In 1807, the currency situation in the Madras Presidency was one of profound complexity and instability, characterised by a chaotic multiplicity of circulating mediums. The official currency was the silver
Star Pagoda (valued at 3½ Company Rupees) and the
Gold Pagoda, but these coexisted with a bewildering array of other coins: Arcot rupees (both silver and copper), various fanams, and a host of older, debased Mughal and regional issues. This proliferation led to wildly fluctuating exchange rates between districts, crippling commercial predictability and facilitating widespread fraud. The East India Company’s own financial struggles, exacerbated by the cost of the recent Anglo-Mysore and Anglo-Maratha wars, meant it lacked the bullion reserves to impose a uniform standard.

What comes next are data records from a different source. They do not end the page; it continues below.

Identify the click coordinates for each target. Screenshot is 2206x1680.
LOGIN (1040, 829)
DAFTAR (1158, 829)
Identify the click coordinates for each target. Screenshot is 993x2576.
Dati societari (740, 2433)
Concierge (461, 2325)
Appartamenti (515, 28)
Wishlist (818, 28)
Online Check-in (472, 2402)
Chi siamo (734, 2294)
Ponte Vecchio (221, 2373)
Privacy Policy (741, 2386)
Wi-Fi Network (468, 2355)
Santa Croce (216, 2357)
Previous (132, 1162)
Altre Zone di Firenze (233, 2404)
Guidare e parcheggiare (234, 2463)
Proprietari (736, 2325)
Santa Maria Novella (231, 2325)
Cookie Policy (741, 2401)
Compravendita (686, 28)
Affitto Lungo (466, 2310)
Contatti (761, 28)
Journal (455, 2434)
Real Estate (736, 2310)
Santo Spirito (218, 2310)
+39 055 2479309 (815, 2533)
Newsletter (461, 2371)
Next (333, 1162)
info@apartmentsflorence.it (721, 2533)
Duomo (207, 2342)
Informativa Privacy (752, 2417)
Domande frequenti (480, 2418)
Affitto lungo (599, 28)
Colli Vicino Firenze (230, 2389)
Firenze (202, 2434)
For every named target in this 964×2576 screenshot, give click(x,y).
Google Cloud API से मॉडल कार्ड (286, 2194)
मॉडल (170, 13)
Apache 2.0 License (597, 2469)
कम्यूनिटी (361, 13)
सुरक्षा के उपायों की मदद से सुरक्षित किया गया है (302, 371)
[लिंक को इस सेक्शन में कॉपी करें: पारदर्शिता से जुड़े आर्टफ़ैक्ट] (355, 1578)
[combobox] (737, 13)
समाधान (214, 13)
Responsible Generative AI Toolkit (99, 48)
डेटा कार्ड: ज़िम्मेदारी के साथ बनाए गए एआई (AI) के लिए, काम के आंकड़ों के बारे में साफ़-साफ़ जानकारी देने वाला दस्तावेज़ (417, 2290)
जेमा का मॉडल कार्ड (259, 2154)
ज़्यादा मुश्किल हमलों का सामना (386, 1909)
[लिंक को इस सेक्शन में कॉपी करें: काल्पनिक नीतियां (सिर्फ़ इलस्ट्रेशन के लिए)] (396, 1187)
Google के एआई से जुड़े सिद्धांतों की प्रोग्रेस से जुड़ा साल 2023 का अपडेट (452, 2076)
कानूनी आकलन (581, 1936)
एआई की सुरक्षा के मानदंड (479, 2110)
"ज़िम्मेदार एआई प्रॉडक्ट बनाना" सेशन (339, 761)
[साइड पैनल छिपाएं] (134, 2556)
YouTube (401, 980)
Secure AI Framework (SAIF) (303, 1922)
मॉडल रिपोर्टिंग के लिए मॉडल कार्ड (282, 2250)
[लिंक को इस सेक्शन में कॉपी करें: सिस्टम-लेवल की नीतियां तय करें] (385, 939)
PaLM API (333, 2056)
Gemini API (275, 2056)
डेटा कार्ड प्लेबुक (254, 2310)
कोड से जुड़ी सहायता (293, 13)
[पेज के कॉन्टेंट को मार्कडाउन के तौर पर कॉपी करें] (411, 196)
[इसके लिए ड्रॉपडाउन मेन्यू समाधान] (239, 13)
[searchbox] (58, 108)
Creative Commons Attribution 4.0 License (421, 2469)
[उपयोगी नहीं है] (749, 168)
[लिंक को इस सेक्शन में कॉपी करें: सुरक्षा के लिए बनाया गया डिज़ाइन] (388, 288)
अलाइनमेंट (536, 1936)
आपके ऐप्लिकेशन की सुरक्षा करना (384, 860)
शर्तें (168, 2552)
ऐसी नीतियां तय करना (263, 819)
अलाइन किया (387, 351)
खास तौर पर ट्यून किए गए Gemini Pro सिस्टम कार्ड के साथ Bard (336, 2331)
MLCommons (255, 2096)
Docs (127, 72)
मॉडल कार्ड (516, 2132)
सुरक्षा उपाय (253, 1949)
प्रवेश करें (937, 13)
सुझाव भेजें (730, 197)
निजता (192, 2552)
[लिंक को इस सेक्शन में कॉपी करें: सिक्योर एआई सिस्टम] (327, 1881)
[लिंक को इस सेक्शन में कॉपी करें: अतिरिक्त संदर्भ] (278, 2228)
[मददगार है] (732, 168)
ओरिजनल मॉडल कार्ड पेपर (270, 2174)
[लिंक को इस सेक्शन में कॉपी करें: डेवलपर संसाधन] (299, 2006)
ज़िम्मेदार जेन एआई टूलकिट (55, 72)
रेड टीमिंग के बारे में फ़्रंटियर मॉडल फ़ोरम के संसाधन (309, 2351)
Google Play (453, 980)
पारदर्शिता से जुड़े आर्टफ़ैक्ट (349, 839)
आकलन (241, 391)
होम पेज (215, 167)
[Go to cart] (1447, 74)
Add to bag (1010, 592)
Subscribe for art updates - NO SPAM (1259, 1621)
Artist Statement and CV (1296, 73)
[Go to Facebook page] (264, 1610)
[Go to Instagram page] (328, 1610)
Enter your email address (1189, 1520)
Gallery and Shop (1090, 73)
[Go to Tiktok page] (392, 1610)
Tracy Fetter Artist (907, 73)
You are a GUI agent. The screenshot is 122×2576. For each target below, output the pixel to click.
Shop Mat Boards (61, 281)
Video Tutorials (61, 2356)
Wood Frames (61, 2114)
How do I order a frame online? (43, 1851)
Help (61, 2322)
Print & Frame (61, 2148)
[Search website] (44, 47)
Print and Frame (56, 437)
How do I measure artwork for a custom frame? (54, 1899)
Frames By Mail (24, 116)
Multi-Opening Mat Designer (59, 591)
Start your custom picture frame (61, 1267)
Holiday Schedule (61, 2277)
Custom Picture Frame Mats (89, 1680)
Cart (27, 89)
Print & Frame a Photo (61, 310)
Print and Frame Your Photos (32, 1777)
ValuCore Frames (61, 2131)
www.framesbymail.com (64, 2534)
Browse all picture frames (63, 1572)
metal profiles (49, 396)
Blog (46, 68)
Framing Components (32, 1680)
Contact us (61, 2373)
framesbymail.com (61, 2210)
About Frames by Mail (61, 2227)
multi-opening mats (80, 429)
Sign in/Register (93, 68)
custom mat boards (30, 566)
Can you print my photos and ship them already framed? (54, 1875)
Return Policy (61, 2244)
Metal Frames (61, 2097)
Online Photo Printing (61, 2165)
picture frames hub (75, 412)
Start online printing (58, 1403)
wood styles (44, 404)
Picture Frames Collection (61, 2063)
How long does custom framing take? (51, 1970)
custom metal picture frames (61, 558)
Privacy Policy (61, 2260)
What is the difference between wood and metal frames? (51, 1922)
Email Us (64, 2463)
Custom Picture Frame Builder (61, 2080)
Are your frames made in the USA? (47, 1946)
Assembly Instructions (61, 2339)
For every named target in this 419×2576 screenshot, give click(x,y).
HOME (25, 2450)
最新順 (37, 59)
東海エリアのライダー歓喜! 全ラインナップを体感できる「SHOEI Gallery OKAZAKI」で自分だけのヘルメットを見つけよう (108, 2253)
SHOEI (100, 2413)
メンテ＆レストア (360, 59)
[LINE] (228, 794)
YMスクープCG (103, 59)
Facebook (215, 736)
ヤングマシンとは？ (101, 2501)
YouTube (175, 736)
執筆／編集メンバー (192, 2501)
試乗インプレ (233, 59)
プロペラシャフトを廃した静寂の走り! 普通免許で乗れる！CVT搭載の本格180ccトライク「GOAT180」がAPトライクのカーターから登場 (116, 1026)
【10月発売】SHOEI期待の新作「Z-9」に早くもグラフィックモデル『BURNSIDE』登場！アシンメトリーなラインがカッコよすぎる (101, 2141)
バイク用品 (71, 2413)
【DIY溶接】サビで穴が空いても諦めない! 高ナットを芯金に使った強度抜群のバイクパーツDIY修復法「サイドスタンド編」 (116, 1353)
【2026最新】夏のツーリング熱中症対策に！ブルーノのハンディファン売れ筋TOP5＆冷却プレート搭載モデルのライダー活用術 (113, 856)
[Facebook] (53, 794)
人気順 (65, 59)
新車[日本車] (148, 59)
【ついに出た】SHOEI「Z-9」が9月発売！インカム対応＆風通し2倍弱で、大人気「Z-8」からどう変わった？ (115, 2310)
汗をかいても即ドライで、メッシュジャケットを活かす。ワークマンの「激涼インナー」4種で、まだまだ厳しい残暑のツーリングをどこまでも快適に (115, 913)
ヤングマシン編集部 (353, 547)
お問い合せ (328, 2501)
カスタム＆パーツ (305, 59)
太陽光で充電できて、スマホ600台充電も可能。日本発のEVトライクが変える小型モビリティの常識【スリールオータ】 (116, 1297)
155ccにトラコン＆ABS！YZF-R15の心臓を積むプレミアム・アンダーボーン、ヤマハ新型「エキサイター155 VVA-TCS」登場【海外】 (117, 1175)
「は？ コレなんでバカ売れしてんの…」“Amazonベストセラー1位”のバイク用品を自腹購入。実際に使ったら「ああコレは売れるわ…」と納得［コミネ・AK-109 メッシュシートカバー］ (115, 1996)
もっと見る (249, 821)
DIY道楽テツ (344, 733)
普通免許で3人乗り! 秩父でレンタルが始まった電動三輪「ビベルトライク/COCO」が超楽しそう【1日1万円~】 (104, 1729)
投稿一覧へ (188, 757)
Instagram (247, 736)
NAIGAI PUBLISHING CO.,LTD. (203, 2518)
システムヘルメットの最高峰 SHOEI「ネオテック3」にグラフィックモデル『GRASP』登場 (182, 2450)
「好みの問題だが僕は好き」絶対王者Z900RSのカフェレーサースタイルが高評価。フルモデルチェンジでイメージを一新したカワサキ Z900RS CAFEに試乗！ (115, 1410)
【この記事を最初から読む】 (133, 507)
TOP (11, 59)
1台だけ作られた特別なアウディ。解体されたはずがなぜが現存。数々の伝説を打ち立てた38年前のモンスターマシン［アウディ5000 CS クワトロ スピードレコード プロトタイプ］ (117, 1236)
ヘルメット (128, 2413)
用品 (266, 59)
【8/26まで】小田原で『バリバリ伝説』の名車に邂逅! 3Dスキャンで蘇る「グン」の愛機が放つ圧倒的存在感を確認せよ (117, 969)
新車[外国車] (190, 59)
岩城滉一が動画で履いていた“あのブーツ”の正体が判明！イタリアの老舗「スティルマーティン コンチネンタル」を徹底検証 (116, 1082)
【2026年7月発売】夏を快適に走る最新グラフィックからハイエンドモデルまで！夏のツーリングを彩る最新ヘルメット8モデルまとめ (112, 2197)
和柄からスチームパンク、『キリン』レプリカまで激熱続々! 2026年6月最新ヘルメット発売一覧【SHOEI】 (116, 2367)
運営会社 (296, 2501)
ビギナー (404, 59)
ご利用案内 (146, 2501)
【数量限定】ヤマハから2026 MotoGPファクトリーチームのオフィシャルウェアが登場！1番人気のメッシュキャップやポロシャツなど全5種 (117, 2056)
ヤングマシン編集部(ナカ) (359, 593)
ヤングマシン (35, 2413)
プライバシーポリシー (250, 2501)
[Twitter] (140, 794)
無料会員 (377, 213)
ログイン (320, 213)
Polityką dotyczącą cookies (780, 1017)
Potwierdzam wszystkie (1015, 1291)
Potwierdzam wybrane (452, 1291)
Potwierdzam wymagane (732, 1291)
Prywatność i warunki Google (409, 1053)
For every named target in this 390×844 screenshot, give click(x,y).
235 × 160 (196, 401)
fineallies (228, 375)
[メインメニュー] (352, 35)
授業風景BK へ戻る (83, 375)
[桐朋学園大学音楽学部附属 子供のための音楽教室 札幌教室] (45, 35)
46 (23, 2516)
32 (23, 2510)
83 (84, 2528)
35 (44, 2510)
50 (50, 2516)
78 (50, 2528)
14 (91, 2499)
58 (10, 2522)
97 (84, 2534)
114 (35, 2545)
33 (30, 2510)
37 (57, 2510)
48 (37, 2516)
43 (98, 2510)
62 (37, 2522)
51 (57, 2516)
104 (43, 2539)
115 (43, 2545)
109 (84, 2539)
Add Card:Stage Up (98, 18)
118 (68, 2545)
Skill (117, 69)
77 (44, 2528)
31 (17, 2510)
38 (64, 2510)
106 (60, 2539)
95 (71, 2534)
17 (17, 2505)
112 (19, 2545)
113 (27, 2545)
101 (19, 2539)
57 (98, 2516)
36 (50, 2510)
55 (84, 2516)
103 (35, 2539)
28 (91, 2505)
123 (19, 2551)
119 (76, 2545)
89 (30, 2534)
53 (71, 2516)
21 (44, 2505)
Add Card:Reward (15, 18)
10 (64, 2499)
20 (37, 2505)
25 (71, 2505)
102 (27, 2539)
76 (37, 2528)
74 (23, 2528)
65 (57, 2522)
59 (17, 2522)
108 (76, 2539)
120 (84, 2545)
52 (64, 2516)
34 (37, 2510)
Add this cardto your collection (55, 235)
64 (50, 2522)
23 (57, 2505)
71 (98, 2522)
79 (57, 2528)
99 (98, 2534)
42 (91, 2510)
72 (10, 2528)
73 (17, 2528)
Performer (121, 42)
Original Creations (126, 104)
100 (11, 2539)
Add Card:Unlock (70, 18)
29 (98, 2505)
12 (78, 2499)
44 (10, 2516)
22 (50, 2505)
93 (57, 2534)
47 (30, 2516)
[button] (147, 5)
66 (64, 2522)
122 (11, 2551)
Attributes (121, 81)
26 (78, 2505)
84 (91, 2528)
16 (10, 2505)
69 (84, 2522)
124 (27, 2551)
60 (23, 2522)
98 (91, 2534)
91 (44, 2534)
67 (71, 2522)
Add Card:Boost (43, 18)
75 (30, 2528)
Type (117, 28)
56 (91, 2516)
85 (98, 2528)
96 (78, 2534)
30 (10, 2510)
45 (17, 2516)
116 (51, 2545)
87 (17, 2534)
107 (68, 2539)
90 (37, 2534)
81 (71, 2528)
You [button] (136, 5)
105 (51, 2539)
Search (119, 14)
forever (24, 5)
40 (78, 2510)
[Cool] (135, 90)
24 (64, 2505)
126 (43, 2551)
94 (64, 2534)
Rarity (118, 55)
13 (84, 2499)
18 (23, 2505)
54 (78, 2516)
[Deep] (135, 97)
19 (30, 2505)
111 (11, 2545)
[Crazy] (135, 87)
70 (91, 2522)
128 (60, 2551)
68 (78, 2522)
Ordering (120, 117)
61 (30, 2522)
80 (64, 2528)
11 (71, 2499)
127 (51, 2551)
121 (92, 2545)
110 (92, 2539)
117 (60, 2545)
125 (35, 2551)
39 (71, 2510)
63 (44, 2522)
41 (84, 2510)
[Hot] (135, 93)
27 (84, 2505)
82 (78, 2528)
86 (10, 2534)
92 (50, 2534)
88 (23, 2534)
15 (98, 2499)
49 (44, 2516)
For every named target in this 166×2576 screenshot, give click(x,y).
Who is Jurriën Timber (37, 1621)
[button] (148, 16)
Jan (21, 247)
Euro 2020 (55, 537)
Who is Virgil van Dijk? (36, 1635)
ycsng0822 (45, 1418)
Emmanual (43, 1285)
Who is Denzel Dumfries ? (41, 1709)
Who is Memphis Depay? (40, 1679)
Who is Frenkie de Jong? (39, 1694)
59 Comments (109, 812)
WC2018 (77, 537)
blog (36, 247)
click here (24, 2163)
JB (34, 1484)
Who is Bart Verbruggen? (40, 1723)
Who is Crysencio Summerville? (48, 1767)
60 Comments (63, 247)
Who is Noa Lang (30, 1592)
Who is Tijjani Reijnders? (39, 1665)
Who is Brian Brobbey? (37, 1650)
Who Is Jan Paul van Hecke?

The core of the problem was a severe shortage of
specie (precious metal coin), particularly silver. This scarcity was driven by the Presidency's chronic balance of trade deficit with both Britain and China, which drained silver out of the economy. To fill the void, the Company heavily relied on issuing
copper coins and, most problematically,
paper currency. These
Bank of Madras notes, while an innovative attempt to solve the liquidity crisis, suffered from deep public distrust and were not accepted beyond a narrow circle of government transactions and European merchants, further fragmenting the monetary system.
Consequently, the Presidency’s economy in 1807 operated under a significant handicap. Trade and revenue collection were hampered by the need for complex conversions and the risk of receiving debased coin. The government recognised this crisis, and the period marked the beginning of serious, though slow-moving, administrative efforts towards reform. These would culminate decades later, but in 1807, the monetary landscape remained a tangled and inefficient patchwork, reflecting the broader challenges of transitioning from a collection of conquered territories to a coherent colonial administration.